**Ausgangstext**

________________

Atomkerne sind kleiner als gedacht

Was, wenn sich herausstellt, dass ein Meter plötzlich nur 99 Zentimeter misst? Mathematiker und Architektinnen wären schockiert. So ähnlich geht es gerade Atomphysikern: Protonen und einfache Atomkerne sind laut ihren Messungen kleiner als bisher gedacht.

Eigentlich ist es ein sehr gewöhnliches Teilchen, das in jedem Atomkern in uns und um uns herum vorkommt. Und doch gibt das Proton Physikern seit 2010 Rätsel auf.

Ein internationales Forscherteam vom Paul Scherrer Institut (PSI) in der Schweiz hatte damals Protonen per Laserspektroskopie neu vermessen und festgestellt, dass ihr Radius kleiner ist als bei früheren Messungen. Heute, sechs Jahre später, haben sich die Zweifel verstärkt.

________________

**Aufgeführte Einträge**
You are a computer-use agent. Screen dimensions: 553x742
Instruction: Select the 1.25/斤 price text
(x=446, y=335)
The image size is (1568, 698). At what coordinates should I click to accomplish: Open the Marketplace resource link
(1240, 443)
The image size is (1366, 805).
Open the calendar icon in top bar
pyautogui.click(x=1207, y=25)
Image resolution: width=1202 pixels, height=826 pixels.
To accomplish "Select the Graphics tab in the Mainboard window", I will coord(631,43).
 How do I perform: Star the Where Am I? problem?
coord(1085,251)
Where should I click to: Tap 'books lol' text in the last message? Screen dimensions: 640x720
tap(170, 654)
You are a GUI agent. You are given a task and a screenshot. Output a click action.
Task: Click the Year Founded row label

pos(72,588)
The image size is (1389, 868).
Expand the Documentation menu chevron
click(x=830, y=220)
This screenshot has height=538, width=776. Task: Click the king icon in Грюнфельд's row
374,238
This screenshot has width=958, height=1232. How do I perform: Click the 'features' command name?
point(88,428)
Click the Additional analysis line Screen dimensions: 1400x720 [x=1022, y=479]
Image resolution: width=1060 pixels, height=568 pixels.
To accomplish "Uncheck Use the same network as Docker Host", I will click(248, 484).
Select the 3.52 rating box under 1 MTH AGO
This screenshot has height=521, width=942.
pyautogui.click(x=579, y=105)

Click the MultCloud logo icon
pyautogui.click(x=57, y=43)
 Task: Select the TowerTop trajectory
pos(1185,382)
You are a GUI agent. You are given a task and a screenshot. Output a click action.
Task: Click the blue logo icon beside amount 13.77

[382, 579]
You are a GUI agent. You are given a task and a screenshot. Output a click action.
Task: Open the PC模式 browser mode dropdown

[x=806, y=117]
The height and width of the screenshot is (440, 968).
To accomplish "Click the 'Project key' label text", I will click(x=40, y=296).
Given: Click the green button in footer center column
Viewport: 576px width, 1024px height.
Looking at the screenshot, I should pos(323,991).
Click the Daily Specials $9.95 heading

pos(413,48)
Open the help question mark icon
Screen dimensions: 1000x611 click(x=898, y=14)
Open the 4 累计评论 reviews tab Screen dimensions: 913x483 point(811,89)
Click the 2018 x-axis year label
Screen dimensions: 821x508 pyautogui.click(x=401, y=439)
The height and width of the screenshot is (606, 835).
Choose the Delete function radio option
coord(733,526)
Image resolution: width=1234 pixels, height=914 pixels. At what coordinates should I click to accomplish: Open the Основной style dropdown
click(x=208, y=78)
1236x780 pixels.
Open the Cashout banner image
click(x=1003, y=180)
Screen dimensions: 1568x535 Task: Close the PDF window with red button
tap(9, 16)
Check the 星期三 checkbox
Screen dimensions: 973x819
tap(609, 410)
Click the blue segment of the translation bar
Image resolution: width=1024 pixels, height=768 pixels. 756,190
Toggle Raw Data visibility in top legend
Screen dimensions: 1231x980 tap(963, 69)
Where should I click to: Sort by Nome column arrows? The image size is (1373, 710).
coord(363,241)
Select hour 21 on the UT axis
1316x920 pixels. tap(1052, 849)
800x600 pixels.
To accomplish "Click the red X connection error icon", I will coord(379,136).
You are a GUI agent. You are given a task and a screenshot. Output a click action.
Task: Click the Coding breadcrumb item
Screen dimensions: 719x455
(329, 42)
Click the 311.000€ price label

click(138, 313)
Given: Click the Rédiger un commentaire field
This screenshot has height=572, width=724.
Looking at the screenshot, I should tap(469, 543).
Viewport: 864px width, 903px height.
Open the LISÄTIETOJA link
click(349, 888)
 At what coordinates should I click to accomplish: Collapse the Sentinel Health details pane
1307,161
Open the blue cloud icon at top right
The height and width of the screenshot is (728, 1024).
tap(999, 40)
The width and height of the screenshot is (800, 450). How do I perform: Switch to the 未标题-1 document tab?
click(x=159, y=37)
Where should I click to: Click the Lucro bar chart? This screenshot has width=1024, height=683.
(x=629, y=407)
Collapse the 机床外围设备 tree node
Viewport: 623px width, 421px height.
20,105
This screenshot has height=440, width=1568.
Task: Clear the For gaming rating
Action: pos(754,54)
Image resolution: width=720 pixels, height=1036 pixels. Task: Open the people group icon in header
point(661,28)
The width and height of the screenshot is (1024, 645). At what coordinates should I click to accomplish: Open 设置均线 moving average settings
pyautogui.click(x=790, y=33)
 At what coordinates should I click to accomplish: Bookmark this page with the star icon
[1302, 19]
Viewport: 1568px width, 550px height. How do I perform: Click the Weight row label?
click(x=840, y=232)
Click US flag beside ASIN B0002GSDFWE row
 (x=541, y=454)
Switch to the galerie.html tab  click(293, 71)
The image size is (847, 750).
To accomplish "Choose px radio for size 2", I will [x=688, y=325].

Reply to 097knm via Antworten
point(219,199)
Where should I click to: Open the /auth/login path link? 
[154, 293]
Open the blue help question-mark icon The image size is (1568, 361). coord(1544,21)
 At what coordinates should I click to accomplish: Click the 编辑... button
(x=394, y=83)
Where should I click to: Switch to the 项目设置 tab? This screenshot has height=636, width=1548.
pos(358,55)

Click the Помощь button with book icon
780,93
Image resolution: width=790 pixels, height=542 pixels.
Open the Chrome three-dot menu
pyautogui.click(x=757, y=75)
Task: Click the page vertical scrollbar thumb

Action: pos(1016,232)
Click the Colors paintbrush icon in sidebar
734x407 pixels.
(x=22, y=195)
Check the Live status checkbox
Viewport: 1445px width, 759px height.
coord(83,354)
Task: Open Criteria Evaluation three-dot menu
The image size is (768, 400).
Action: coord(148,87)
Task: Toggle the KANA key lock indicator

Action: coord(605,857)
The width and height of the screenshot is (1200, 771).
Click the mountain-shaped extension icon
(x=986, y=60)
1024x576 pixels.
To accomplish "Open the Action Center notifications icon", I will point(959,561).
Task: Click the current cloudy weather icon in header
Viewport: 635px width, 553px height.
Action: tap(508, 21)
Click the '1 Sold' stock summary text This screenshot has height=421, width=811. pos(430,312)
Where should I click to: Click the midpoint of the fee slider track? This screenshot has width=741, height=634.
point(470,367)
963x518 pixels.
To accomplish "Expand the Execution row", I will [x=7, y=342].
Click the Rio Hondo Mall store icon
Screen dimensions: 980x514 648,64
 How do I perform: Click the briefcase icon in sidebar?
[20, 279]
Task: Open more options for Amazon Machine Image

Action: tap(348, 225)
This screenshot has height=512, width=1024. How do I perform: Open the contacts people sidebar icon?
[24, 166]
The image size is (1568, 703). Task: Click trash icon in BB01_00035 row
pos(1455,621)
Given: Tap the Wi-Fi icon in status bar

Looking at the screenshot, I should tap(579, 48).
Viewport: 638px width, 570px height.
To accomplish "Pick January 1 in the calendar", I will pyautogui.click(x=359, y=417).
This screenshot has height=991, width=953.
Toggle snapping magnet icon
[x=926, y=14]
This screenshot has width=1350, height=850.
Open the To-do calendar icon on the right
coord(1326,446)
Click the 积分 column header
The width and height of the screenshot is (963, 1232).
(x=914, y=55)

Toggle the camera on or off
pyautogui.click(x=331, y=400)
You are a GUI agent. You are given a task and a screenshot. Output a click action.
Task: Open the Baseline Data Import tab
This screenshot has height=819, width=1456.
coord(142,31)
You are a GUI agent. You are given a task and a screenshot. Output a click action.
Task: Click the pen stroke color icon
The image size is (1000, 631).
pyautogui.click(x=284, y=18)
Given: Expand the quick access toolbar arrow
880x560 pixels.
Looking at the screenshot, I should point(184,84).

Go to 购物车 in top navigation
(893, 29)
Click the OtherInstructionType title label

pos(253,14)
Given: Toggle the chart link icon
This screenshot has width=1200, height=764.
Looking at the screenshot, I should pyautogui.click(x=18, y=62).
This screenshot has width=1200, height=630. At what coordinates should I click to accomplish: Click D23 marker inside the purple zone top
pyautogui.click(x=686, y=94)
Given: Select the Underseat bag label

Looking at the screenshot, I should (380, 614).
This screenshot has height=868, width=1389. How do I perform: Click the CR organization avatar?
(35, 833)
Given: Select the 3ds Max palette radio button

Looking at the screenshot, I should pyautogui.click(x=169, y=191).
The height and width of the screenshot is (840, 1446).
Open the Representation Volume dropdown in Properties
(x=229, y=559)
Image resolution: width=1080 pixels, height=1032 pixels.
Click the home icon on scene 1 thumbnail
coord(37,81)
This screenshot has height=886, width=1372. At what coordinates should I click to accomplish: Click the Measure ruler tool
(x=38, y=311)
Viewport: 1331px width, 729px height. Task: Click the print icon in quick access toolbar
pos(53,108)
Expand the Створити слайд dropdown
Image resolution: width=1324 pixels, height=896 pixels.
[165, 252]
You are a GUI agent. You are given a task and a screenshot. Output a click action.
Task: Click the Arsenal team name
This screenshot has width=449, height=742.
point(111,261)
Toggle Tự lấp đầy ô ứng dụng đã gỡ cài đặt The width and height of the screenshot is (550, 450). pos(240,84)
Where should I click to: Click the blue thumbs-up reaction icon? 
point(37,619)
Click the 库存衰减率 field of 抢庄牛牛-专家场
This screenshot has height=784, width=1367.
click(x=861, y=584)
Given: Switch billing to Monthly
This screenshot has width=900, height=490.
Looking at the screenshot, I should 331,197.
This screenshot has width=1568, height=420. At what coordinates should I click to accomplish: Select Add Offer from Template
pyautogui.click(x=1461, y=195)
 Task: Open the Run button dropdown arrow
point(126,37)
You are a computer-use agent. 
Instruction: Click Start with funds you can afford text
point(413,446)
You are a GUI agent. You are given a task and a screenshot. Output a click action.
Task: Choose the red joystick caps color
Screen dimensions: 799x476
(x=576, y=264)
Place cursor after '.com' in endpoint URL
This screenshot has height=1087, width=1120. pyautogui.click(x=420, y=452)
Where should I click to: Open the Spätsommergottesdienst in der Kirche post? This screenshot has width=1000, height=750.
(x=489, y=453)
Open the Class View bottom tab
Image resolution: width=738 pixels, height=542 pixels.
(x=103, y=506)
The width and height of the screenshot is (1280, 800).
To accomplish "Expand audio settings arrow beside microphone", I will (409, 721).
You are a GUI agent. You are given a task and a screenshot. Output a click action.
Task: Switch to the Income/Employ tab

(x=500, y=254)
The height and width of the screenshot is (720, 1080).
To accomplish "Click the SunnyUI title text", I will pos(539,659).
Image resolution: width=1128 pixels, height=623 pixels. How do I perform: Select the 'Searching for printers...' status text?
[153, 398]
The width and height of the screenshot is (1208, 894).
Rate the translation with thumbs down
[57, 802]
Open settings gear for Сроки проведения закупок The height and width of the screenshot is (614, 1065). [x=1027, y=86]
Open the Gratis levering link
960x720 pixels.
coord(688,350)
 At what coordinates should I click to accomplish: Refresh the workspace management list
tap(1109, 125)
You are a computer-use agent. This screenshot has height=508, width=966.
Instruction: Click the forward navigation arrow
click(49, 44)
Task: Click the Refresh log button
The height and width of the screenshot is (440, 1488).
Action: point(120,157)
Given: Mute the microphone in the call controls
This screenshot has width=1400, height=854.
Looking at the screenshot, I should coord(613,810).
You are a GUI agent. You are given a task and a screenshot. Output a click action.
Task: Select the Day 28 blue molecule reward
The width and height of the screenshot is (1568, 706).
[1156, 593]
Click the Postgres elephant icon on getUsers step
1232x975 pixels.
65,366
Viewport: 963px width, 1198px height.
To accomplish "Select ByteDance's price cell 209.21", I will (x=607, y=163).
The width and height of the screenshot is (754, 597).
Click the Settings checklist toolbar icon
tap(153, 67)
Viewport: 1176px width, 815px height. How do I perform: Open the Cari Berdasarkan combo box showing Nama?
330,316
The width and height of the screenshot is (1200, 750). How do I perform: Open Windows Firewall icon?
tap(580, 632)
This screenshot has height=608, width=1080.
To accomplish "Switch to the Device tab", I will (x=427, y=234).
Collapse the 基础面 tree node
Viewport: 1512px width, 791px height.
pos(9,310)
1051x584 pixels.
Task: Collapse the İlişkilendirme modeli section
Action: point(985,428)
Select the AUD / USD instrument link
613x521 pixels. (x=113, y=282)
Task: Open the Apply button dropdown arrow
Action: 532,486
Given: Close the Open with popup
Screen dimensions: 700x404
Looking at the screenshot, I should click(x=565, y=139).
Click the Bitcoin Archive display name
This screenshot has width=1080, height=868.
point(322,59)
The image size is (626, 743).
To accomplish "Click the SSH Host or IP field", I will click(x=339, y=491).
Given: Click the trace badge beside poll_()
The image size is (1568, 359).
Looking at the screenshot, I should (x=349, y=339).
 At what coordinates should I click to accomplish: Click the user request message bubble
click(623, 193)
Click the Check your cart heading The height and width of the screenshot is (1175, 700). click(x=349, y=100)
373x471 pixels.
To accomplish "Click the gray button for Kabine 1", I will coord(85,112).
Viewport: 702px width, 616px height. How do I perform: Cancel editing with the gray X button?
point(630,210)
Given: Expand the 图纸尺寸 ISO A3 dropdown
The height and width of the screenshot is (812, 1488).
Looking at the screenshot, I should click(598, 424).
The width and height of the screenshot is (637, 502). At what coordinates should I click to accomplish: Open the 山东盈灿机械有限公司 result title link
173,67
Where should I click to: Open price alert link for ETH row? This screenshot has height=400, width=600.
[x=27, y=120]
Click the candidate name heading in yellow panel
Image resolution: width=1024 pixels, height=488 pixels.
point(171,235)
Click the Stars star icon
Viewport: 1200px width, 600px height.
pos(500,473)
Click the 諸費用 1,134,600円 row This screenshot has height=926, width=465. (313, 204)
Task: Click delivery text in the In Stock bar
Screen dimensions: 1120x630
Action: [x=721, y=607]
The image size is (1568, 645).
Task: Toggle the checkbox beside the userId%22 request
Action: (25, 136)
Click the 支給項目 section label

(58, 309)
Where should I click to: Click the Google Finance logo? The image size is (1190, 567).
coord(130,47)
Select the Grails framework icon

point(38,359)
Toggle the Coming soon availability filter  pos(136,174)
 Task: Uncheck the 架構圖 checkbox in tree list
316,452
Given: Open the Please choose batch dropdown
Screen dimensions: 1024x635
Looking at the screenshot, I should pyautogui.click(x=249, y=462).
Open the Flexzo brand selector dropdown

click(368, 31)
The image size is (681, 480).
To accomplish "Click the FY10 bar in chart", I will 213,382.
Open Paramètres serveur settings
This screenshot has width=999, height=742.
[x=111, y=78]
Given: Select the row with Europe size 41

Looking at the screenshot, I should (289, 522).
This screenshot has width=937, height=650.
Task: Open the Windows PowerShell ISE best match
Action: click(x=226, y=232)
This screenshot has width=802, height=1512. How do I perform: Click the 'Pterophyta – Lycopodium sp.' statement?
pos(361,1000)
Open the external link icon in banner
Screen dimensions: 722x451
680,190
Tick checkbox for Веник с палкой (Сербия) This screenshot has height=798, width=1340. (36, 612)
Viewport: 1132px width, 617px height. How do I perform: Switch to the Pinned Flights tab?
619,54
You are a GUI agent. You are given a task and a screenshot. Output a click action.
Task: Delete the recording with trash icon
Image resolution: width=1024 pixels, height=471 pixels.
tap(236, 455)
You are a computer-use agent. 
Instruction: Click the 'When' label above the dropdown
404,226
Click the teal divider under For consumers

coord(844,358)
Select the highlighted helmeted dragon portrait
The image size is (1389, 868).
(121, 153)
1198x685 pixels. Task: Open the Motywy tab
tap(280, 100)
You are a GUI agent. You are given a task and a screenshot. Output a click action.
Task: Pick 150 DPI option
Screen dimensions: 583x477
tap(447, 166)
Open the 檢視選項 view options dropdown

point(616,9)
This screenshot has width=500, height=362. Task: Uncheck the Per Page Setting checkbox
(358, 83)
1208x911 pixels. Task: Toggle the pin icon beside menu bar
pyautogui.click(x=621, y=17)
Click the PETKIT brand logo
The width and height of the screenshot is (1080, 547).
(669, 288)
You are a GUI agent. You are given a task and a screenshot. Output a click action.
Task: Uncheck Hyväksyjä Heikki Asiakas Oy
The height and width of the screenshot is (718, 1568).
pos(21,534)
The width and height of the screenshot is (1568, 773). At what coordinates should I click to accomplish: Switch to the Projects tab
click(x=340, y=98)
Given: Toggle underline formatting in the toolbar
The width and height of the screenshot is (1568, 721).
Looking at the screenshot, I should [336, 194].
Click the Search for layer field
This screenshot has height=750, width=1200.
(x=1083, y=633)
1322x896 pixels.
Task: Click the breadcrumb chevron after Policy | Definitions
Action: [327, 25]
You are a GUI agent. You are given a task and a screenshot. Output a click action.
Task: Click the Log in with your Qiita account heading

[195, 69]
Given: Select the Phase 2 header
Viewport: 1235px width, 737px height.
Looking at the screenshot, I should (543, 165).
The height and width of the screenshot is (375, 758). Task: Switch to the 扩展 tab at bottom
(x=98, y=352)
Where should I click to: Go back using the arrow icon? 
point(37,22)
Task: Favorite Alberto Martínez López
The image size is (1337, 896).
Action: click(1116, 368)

________________

**Ihre Aufgaben**
• 1. Übersetzen Sie diesen Satz aus dem Ausgangstext über Atomkerne ins Englische: „Eigentlich ist es ein sehr gewöhnliches Teilchen, das in jedem Atomkern in uns und um uns herum vorkommt.“
• 2. Geben Sie aus dem Ausgangstext über Atomkerne wortgetreu den Abschnitt wieder, der mit den Worten „Was, wenn sich“ beginnt und mit „als bisher gedacht.“ endet.

**Antworten nach Nummer**
• 1. Actually, it is a very ordinary particle that occurs in every atomic nucleus in us and around us.

• 2.
Was, wenn sich herausstellt, dass ein Meter plötzlich nur 99 Zentimeter misst? Mathematiker und Architektinnen wären schockiert. So ähnlich geht es gerade Atomphysikern: Protonen und einfache Atomkerne sind laut ihren Messungen kleiner als bisher gedacht.